- **Prompt**: With the pictures left out, reproduce exactly the lines from the one containing "Instruction: Click the PCMag favicon" through the final line of the entries.

=-=-=

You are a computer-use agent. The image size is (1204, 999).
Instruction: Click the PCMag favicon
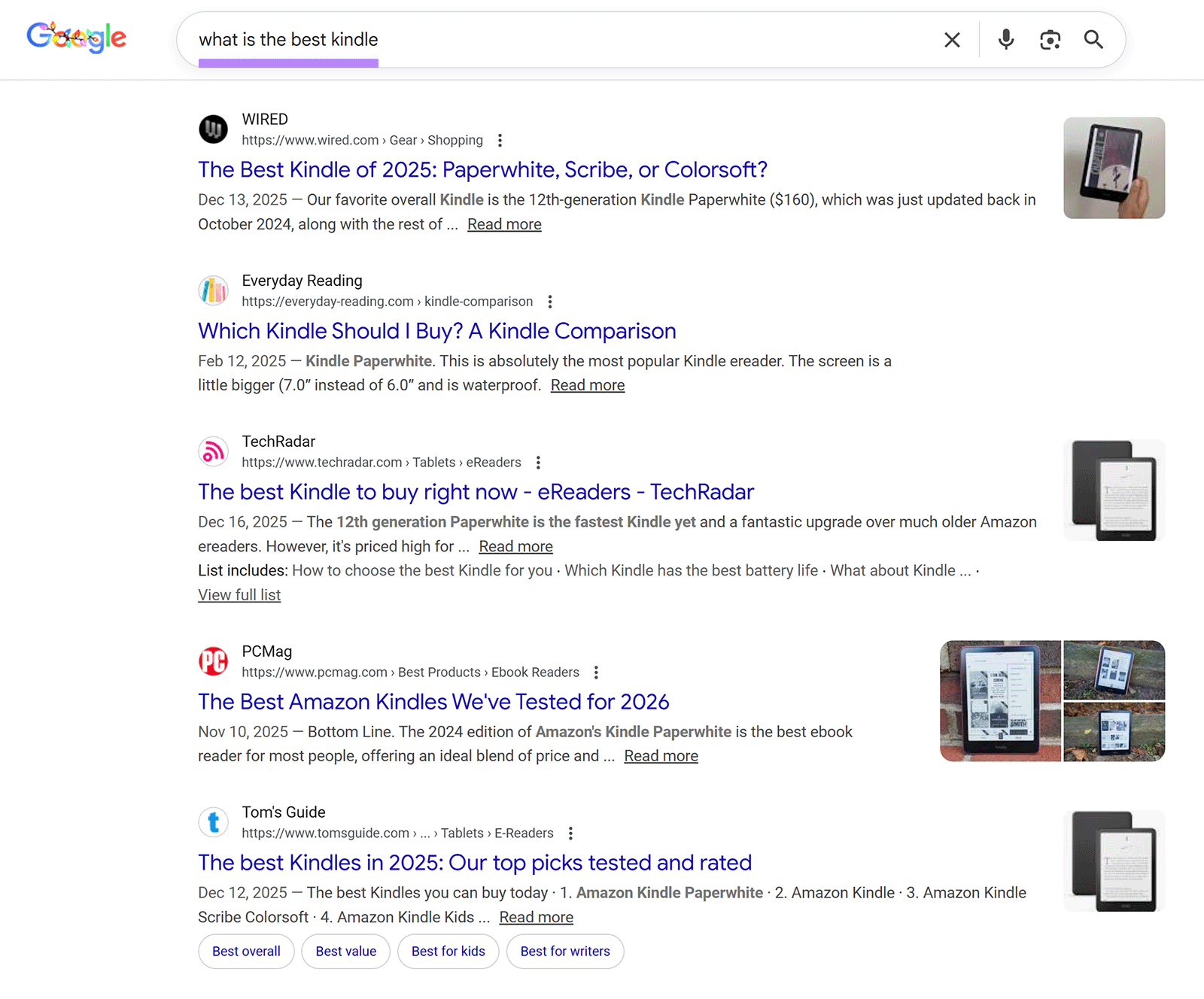click(214, 661)
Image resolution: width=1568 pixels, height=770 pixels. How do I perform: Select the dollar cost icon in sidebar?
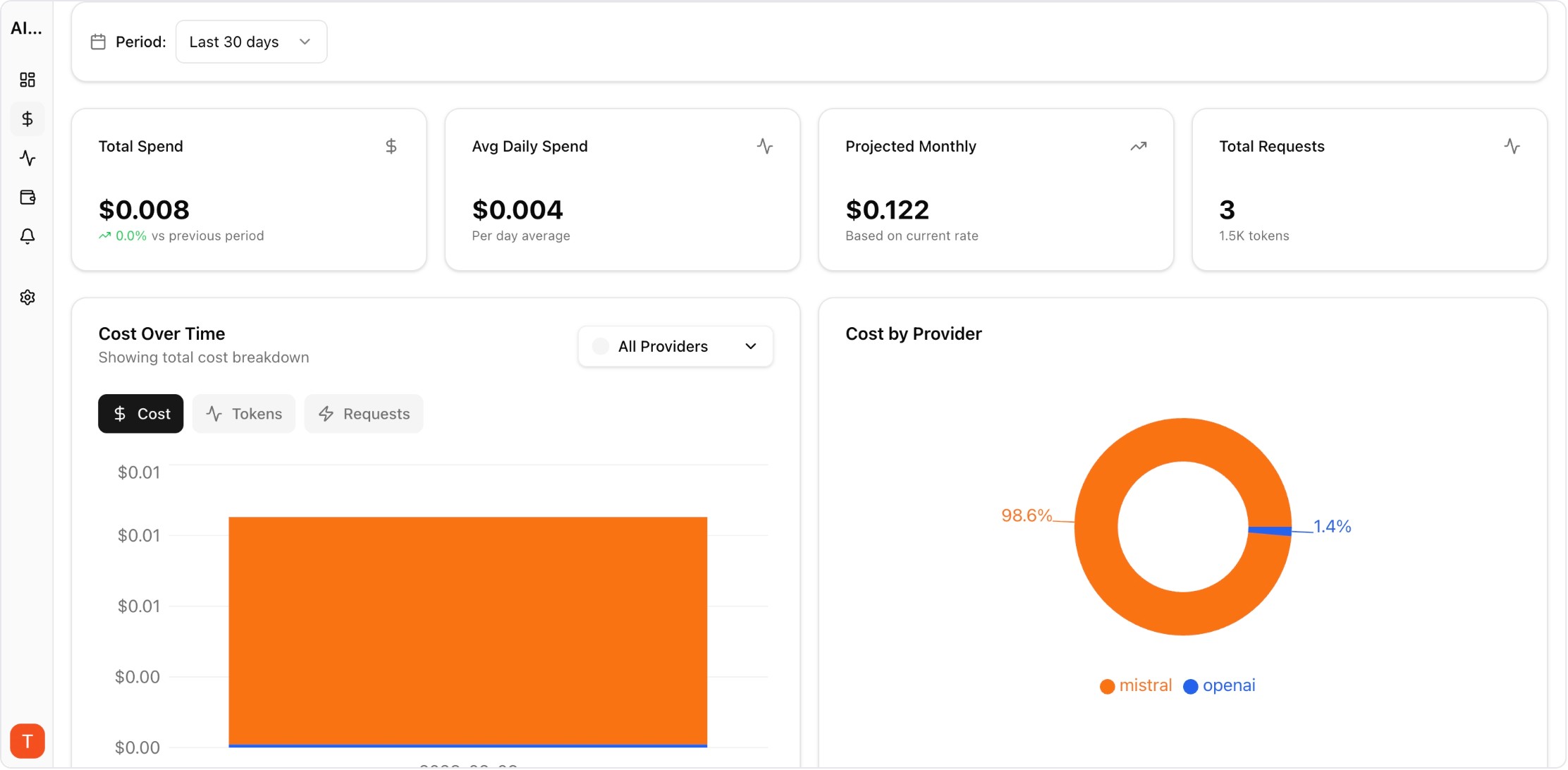coord(27,118)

=-=-=

- **Expected answer**:
Instruction: Click the PCMag favicon
click(214, 661)
Image resolution: width=1568 pixels, height=770 pixels. How do I perform: Select the dollar cost icon in sidebar?
coord(27,118)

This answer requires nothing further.